Domestic team information
- 1889–1904: Yorkshire County Cricket Club
- 1890–1903: Marylebone Cricket Club
- 1896: Wembley Park

Career statistics
| Competition | FC |
| Matches | 136 |
| Runs scored | 2,433 |
| Batting average | 15.30 |
| 100s/50s | 0/12 |
| Top score | 67* |
| Balls bowled | 7,186 |
| Wickets | 109 |
| Bowling average | 25.67 |
| 5 wickets in innings | 3 |
| 10 wickets in match | 0 |
| Best bowling | 6/45 |
| Catches/stumpings | 79/– |
- Source: CricInfo, 25 March 2019

= Lees Whitehead =

English cricketer

Lees Whitehead (14 March 1864 – 22 November 1913) was an English first-class cricketer, who played in 119 games for Yorkshire County Cricket Club between 1889 and 1904. He also appeared in fifteen games for the Marylebone Cricket Club (MCC) (1890-1903) and for Wembley Park (1896) and over 30 (1901) in first-class games.

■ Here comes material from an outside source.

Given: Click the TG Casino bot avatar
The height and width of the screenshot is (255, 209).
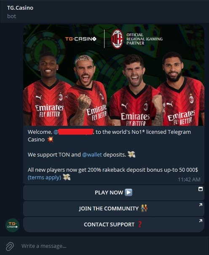Looking at the screenshot, I should coord(12,225).
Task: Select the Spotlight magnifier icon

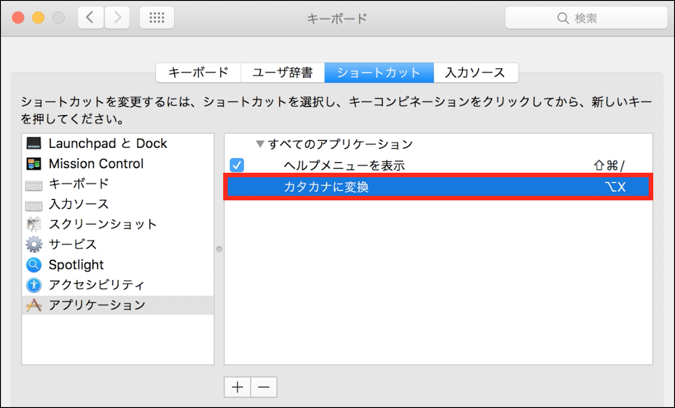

Born in Birchen Bank, Friarmere near Saddleworth in Yorkshire, Whitehead appeared in a total of 136 first-class matches. He scored 2,433 runs as a right-handed batsman, with a highest score of 67 not out against Somerset. He took seventy nine catches in the field, and took 109 wickets with his right arm fast bowling, with a best return of 6 for 45 against the MCC, at an average of 25.67. He took five wickets in an innings on three occasions. He stood as an umpire in at least three first-class, non-County Championship matches towards the end of his playing career.

Whitehead later became a director of Hartlepool United F.C.